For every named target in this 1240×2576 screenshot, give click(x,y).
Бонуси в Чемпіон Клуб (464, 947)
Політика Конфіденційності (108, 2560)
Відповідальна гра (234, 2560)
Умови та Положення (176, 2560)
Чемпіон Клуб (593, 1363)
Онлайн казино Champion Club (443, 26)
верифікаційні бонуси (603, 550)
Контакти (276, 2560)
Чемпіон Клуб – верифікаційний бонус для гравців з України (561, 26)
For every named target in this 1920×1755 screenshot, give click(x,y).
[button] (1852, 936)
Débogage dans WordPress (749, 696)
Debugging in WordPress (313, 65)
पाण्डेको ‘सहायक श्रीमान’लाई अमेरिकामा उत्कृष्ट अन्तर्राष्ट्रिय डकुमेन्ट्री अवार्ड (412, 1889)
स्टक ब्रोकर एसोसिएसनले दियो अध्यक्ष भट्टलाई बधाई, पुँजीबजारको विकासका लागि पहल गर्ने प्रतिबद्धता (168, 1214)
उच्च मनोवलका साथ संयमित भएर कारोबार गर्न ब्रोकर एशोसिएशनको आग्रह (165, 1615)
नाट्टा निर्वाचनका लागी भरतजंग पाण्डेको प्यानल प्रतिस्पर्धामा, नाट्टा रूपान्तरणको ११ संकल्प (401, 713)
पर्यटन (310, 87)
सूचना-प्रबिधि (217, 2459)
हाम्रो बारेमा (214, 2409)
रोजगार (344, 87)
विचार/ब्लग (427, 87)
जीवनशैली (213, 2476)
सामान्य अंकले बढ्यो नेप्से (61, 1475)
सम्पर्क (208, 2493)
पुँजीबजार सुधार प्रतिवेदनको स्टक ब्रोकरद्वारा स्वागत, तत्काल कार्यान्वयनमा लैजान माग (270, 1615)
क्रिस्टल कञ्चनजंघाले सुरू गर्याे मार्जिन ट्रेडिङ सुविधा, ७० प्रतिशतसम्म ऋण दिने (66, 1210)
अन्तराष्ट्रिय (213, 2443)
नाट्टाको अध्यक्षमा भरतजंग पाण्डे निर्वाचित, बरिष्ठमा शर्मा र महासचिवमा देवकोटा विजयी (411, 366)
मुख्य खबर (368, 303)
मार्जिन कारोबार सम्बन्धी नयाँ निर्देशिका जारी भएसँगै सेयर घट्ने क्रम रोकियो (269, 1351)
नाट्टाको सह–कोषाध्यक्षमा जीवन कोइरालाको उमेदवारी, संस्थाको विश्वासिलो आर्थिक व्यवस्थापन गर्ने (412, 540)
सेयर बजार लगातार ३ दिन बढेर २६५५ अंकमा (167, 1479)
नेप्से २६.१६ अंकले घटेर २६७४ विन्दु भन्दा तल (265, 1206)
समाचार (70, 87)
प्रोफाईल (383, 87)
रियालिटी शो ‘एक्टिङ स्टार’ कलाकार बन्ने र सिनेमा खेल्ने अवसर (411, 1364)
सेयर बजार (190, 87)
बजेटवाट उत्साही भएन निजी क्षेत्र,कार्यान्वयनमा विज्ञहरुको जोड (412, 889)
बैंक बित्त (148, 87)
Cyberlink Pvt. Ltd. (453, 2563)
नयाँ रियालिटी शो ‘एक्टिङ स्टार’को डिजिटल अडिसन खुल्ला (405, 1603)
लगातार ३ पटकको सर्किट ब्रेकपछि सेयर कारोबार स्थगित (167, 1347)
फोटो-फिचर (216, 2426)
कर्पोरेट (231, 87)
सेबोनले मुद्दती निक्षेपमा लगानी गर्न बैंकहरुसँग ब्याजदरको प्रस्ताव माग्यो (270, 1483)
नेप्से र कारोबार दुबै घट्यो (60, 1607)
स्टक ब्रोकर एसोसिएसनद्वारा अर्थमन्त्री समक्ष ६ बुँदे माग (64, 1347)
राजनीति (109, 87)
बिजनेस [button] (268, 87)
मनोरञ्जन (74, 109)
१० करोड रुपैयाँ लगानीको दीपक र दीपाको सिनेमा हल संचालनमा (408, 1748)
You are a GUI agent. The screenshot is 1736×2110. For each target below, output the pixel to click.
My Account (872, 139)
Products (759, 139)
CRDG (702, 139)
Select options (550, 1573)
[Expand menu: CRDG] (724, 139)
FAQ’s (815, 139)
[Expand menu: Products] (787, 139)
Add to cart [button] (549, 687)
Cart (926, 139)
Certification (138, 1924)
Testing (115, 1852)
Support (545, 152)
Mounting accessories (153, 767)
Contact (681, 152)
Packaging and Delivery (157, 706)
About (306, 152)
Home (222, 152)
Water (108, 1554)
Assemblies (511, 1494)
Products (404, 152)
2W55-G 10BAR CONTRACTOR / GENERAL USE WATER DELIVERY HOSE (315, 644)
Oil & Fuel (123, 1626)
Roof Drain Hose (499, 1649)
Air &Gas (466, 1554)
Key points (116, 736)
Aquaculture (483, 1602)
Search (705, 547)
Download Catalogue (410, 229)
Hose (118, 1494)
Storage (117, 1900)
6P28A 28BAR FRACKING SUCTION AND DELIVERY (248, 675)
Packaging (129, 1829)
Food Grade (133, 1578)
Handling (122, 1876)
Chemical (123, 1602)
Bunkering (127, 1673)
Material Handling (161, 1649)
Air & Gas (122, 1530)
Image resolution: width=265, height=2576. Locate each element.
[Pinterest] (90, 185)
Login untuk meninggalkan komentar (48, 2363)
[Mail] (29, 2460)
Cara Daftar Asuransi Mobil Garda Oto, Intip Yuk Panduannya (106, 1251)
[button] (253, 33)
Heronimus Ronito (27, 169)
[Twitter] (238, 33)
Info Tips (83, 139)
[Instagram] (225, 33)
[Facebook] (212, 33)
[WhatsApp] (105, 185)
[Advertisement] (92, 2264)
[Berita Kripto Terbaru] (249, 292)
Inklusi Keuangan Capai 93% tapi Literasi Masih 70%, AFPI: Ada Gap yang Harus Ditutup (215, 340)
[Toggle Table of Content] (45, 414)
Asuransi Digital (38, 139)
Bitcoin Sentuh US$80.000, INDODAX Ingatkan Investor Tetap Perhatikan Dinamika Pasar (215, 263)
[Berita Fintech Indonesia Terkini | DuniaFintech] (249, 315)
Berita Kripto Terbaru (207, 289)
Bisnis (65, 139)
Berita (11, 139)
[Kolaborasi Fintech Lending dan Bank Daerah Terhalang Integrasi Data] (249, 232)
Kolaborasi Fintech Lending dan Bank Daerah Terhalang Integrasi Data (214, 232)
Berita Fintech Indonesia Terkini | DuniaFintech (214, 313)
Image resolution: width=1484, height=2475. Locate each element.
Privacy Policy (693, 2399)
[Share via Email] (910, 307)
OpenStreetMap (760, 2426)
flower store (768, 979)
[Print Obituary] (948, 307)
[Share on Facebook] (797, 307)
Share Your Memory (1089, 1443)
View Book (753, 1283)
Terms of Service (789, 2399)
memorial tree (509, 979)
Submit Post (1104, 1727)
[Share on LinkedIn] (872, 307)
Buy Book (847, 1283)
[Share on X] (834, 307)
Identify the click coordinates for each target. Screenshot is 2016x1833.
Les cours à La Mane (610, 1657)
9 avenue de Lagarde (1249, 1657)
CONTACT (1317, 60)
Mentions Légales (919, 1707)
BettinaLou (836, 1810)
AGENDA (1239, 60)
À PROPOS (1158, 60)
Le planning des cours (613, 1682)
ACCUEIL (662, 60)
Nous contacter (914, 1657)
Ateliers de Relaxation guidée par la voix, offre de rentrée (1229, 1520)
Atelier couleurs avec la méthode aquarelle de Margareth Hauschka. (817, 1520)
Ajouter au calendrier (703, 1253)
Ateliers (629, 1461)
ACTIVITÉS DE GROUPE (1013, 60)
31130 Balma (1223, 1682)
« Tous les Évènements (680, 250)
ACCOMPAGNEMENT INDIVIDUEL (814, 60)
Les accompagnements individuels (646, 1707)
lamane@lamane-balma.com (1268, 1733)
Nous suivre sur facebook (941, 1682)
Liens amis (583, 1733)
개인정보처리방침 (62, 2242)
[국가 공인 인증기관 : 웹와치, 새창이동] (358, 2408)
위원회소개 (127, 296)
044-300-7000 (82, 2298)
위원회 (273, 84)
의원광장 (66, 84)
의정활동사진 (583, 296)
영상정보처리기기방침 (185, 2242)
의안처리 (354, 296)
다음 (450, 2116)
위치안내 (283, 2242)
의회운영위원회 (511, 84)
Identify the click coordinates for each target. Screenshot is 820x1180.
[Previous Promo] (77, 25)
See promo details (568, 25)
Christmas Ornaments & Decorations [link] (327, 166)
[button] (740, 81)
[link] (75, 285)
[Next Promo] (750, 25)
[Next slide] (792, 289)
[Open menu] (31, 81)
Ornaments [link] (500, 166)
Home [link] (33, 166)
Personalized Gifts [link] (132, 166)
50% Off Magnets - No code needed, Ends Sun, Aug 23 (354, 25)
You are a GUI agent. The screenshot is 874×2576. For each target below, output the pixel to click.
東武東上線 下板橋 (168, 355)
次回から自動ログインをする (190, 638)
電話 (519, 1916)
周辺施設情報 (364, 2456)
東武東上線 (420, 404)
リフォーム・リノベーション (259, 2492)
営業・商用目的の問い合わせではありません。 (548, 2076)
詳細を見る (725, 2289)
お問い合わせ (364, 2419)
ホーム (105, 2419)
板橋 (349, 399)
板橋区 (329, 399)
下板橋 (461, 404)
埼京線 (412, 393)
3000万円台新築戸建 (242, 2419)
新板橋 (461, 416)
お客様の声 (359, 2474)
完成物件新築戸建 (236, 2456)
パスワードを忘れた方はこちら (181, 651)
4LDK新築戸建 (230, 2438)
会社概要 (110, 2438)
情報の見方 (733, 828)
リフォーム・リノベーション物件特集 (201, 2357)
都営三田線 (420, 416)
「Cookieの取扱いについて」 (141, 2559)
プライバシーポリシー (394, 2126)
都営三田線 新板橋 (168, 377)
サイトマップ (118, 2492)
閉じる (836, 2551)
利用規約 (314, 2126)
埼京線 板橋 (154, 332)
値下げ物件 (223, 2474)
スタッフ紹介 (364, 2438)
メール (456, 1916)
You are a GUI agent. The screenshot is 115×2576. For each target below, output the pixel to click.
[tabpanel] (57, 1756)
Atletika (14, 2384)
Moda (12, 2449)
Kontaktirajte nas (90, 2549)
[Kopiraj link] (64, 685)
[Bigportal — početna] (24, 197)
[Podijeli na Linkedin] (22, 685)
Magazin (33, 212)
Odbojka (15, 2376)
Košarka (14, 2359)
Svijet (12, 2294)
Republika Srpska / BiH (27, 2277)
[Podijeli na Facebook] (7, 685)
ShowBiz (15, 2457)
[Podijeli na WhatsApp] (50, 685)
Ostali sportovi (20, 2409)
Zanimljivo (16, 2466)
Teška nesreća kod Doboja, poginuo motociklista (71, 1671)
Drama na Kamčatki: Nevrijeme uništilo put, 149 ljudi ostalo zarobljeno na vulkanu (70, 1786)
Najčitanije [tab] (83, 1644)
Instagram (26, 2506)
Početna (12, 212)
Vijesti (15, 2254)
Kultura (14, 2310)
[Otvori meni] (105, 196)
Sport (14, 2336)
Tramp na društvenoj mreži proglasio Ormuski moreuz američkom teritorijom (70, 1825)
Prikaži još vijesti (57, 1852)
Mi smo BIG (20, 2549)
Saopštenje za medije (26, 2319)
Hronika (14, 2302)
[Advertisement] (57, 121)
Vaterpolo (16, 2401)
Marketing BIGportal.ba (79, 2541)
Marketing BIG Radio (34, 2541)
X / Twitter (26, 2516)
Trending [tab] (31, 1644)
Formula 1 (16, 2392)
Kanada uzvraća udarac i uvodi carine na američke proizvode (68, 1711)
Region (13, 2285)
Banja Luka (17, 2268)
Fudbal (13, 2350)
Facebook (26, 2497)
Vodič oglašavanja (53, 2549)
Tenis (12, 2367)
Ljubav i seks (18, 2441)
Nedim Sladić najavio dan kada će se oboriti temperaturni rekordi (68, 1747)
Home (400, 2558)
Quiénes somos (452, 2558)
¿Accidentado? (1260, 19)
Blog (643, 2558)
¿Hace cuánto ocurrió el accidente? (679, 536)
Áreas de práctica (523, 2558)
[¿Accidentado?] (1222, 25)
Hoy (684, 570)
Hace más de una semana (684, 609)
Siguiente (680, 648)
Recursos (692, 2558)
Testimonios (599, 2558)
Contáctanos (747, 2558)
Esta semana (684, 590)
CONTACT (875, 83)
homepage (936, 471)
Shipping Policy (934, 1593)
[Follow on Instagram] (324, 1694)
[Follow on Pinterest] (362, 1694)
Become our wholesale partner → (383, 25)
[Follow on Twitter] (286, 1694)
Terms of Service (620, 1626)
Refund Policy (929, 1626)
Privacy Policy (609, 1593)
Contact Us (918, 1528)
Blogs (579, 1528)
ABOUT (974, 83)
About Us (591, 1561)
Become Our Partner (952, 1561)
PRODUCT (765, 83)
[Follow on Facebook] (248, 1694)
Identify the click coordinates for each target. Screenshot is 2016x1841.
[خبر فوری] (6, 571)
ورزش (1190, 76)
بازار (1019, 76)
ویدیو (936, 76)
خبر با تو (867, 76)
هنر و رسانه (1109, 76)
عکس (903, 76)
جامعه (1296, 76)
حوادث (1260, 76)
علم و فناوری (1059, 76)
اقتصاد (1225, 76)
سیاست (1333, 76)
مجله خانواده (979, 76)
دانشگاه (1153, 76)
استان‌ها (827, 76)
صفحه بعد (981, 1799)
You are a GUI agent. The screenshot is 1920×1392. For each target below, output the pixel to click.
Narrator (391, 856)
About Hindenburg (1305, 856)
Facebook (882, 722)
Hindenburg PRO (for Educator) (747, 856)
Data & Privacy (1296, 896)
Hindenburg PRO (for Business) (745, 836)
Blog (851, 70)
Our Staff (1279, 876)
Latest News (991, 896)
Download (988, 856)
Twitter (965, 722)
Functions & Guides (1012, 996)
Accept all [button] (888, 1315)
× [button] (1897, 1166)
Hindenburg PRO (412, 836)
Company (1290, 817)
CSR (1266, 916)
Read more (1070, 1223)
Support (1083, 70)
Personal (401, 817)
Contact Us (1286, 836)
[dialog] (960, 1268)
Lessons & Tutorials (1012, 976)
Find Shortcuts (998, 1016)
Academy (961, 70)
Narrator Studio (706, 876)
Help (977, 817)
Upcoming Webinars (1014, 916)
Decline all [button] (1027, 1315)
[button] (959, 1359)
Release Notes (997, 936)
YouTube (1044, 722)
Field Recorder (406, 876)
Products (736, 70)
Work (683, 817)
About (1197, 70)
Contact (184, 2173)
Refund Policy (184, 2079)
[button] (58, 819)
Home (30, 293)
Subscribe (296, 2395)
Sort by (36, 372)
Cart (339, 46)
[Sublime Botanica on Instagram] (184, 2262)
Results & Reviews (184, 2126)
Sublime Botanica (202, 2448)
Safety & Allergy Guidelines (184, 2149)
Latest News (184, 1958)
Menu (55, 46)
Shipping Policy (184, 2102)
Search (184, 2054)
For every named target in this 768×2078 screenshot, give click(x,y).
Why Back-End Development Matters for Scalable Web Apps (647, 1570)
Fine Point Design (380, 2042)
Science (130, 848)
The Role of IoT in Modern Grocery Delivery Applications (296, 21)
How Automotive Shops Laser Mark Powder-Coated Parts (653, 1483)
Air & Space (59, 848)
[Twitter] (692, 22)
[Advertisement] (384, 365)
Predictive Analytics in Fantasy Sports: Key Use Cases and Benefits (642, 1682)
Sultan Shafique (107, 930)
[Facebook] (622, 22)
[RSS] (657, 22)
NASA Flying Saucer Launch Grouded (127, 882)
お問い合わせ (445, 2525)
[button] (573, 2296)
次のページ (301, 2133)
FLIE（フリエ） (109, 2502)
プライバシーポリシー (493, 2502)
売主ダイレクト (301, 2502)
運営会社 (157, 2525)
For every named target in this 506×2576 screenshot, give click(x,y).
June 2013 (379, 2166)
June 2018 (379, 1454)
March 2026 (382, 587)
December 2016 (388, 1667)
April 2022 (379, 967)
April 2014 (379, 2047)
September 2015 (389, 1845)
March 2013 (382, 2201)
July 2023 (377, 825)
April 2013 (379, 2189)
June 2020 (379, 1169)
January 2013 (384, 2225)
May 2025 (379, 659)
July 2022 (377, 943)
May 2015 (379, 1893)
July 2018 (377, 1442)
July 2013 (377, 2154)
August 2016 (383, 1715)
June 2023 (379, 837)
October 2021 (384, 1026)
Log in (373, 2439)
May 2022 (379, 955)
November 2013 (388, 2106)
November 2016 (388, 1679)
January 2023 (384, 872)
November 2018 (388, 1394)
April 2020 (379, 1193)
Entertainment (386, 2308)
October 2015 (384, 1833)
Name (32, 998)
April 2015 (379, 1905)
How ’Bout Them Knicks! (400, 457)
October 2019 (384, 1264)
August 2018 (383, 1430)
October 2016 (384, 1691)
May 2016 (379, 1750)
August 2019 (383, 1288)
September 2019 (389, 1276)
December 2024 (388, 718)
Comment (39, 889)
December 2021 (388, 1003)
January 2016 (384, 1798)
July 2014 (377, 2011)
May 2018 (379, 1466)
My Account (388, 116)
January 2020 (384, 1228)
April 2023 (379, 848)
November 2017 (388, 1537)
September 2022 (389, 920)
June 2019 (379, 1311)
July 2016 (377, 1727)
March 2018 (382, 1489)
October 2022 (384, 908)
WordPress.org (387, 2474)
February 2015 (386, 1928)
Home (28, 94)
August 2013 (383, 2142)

********

■ Instructions to follow:
In the entries above, the lines between the one holding "memorial tree (509, 979)" and the one holding "Ateliers de Relaxation", inclusive, are to be printed exactly as written, and those alone.

■ Answer to the exercise:
memorial tree (509, 979)
Submit Post (1104, 1727)
[Share on LinkedIn] (872, 307)
Buy Book (847, 1283)
[Share on X] (834, 307)
Identify the click coordinates for each target. Screenshot is 2016x1833.
Les cours à La Mane (610, 1657)
9 avenue de Lagarde (1249, 1657)
CONTACT (1317, 60)
Mentions Légales (919, 1707)
BettinaLou (836, 1810)
AGENDA (1239, 60)
À PROPOS (1158, 60)
Le planning des cours (613, 1682)
ACCUEIL (662, 60)
Nous contacter (914, 1657)
Ateliers de Relaxation guidée par la voix, offre de rentrée (1229, 1520)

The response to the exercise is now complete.